An Approach to Parallelization, Part 2: The Internals of the Process Farm System

Downloads
6190.zip

Editor's Note: This article is the second part of a two-part series about how to use parallelization techniques in Perl scripts. You can download the Process Farm files from the Win32 Scripting Journal Web site. See Part 1 for installation instructions.

In Part 1 of this series, I demonstrated how to install and use the Process Farm system to speed up Perl scripts that can benefit from parallel execution (i.e., parallelization). The Process Farm system lets you start a pool of child processes and control them with one parent process. The parent process assigns jobs to the child processes in a round-robin fashion and collates the results. In Part 2, I explain how the Process Farm system works.

Figure 1 shows an overview of the Process Farm system.
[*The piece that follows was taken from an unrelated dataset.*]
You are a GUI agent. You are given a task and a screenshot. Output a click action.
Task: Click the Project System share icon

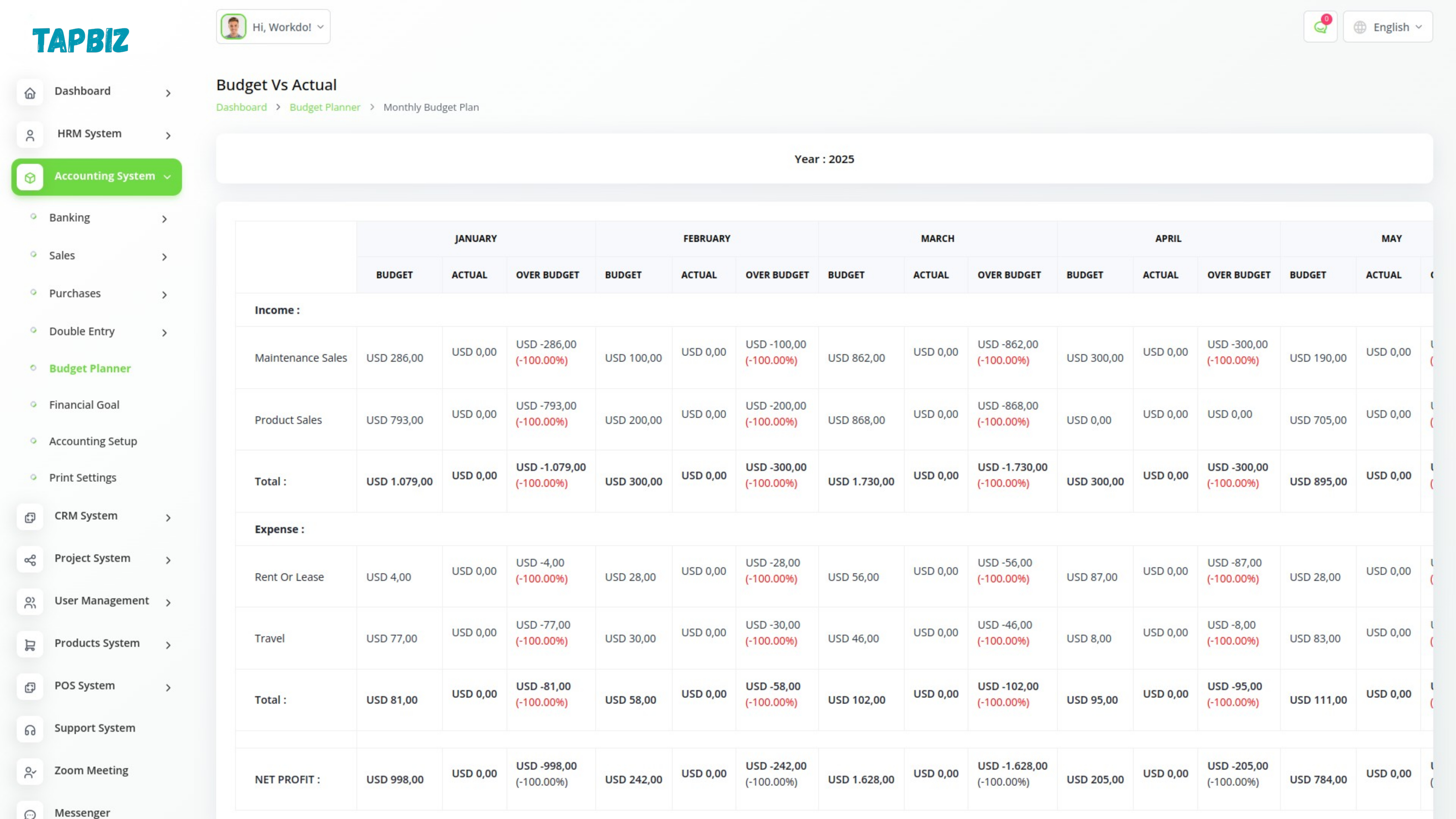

The MyRpcPool object contains, among other items, an array of references to MyRpcParent objects. The MyRpcParent objects communicate over TCP sockets with their respective child processes. The combination of the MyRpcParent code and the functions within MyRpcChild.pl constitutes the asynchronous remote procedure call (RPC) system that lets MyRpcPool communicate with the child processes. MyRpcPool provides a simple interface for starting a pool of child processes and having those processes execute jobs.
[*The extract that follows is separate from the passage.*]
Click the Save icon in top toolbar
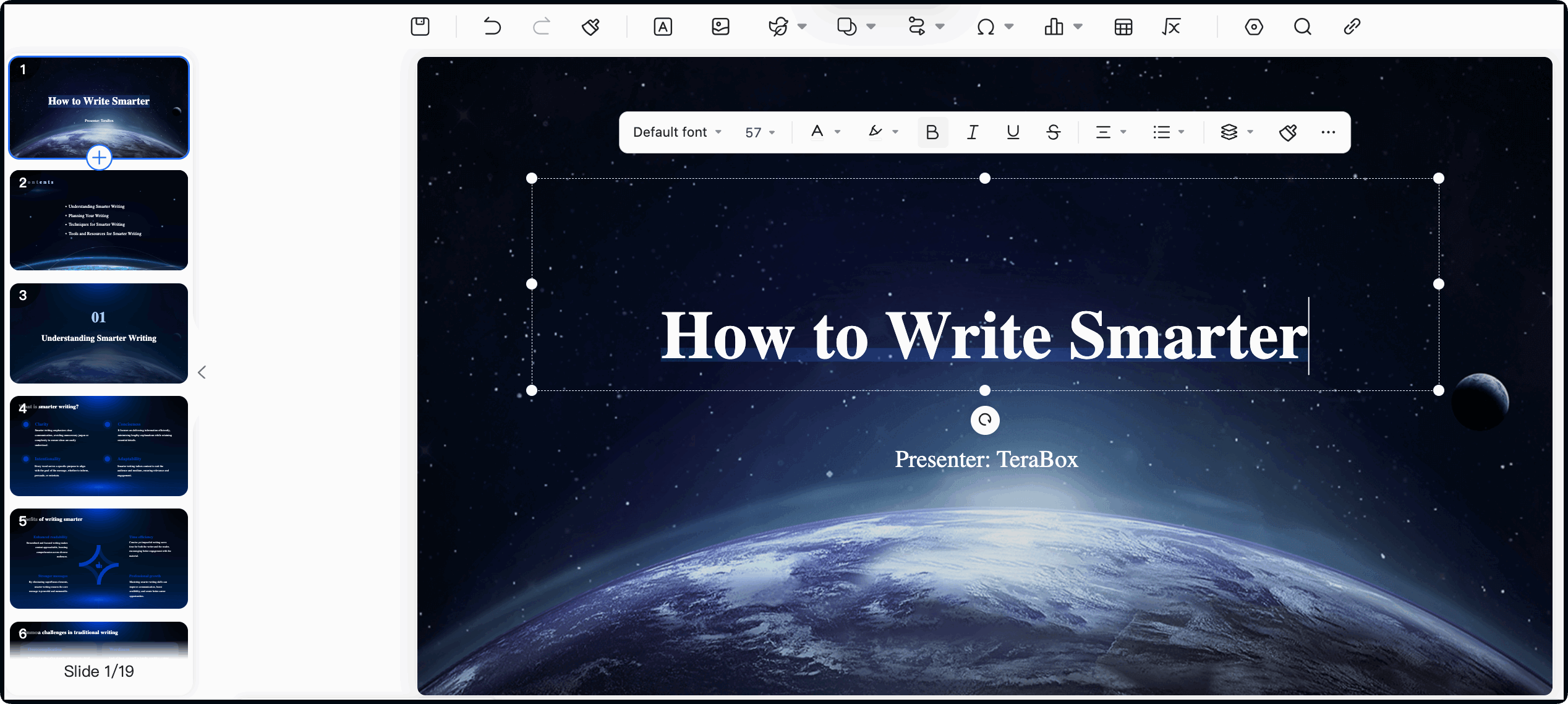This screenshot has width=1568, height=704. pos(420,27)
The RPC system enables asynchronous startup of the child processes and asynchronous command execution. The RPC system also ensures reliable destruction of the child processes when the parent process terminates, even if the parent process doesn't run to completion. Because the RPC system is the core of the Process Farm system, I discuss the interaction between a MyRpcParent object and its associated child process in detail. However, before I delve into the details, here's an overview of how the MyRpcParent and MyRpcPort objects function.

The MyRpcParent Object
As Figure 2 shows, the MyRpcParent object supports five methods: new_async, connect, execute, get_state, and get_retval. The new_async method creates a new MyRpcParent object and prompts creation of a child process. At this point, a communication pipeline between the parent object and the child process doesn't exist—a state referred to as the init state. The connect method tells a MyRpcParent object to accept an inbound connection from the child process and moves the parent object into the idle state. With the connection in place, the child process is ready for a job assignment. The execute method prompts the MyRpcParent object to tell the child process to perform a given command, causing the parent object to enter the wait state.

Calls made to the get_state method on a MyRpcParent object in the wait state first check to see whether the child process has finished executing the command. If the child process has finished, the method places the object in the fin state and returns fin. (Calls to the get_state method return the state that the MyRpcParent object is left in.) If the child process isn't finished, get_state leaves the MyRpcParent object in the wait state and returns wait. When in the fin state, the MyRpcParent object is ready to retrieve the results the child process transmitted. The get_retval method retrieves those results and places the MyRpcParent object back in the idle state, where it's ready to execute another command.

The MyRpcPort Object
Before you can create a MyRpcParent object, you must create a MyRpcPort object. This object creates an IO::Socket object to listen for incoming connections.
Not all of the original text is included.